On a different level, System Grokker is a tool that extracts
models and analyzes them to increase the level of
abstraction. System Grokker improves system understanding
by allowing the representation of various system
organization views, calculation of metrics, and discovery of
high level abstractions and patterns. It assists system
validation by exposing problematic relationships and
anti-patterns, and supports software evolution process by
suggesting architectural improvements and simulating
architectural changes.
Cloud computing: automating service elasticity in
RESERVOIR
David Breitgand
In the first part of my talk, I will give a brief overview
of RESERVOIR, a project funded by EU in the framework of the
7th Programme, led by IBM Haifa Research Labs.
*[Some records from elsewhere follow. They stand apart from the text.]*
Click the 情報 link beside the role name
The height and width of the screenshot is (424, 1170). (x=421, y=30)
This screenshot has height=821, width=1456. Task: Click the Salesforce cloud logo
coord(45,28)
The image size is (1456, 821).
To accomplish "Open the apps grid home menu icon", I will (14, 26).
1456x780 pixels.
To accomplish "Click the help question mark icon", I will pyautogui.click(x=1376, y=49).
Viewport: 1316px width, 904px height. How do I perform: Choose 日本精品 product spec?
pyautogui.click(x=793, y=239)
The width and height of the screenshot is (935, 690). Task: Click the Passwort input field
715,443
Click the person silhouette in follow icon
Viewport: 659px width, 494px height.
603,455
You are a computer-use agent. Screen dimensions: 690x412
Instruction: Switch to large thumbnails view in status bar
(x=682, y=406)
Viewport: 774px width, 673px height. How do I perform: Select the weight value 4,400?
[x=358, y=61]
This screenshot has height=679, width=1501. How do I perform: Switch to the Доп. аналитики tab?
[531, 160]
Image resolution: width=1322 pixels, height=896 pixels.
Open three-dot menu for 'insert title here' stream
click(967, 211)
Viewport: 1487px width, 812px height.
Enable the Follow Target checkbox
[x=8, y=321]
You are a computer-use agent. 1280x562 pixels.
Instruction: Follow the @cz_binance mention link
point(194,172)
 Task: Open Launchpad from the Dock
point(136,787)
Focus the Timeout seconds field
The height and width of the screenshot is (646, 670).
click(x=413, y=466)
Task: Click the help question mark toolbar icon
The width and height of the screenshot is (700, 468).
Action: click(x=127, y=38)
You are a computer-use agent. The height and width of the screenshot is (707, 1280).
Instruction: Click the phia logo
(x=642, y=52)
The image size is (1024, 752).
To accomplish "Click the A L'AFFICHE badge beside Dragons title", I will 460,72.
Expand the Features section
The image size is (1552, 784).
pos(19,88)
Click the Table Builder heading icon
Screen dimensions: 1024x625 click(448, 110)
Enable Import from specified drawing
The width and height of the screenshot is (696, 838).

RESERVOIR
explores novel technologies for federated cloud computing,
aiming at sharing IT resources "without
borders".
In the second part of my talk I will present a simple, yet
powerful, methodology for application-independent diagnostic
and remediation of performance hot spots in elastic
multi-tier client/server applications, deployed as
collections of black box Virtual Machines (VM) in an IaaS
Cloud such as RESERVOIR. Our out-of-band black-box
performance management system, Network Analysis for
Remediating Performance Bottlenecks (NAP), listens to the
TCP/IP traffic on the virtual network interfaces of the VMs
comprising an application and analyzes statistical
properties of this traffic.
From this analysis, which is application independent and
transparent to the VMs, NAP identifies performance
bottlenecks that might affect application performance and
derives application resizing decisions that are most likely
to alleviate performance degradation.
We prototyped our solution for the Xen hypervisor and
evaluated it using the popular Trade6 benchmark that
simulates a typical e-commerce application. Our results show
that NAP successfully identifies performance bottlenecks in
a complex multi-tier application setting, while incurring
negligible performance overhead.
Muli Ben-Yehuda, David Breitgand, Michael Factor, Hillel
Kolodner, Valentin Kravtsov, Dan Pelleg, "NAP, a
Building Block for Remediating Performance Bottlenecks via
Black Box Network Analysis", to appear in 6th IEEE
International Conference on Autonomic Computing (ICAC'09),
June 15-19, Barcelona, Spain.
Green storage and beyond - new challenges in today's
storage systems
Dalit Naor
The landscape of storage technology is changing - performance is no longer the main objective. Storage systems today need to efficiently cope with data deluge and need to support new cost and business models for storing and preserving the data. In this talk I will review some emerging challenges in this area and will concentrate on one particular challenge - energy efficient storage systems. I will present two distinct approaches that were studied in our group at IBM Haifa Research Lab to deal with power reduction in storage systems. The first approach is based on turning off storage units while the other approach is based on reducing the power consumption by tuning the I/O workload.
For the first approach we consider large scale, distributed storage systems (a la Cloud) with built-in redundancy mechanisms. We investigate how such systems can reduce their power consumption during low-utilization time intervals by operating in a low-power mode, whereby a subset of the disks or nodes are powered down. We investigate the power savings attainable under various scenarios.
For the second approach, we must deal with the fact that real power measurements in storage are hard to come by. We developed a scalable power modeling method that estimates the power consumption of storage workloads. The modeling concept is based on identifying the major workload contributors to the power consumed by the disk arrays. Our power estimation results are highly accurate compared to real measurements conducted in a lab setting.
My talk will be based on: [1] Low Power Mode in Cloud Storage Systems, by Danny Harnik, Dalit Naor and Itai Segall, to appear in SMTPS 2009. and [2] Storage Modeling for Power Estimation, by Miriam Allalouf, Yuriy Arbitman, Michael Factor, Ronen Kat, Kalman Meth and Dalit Naor, to appear in SYSTOR 2009.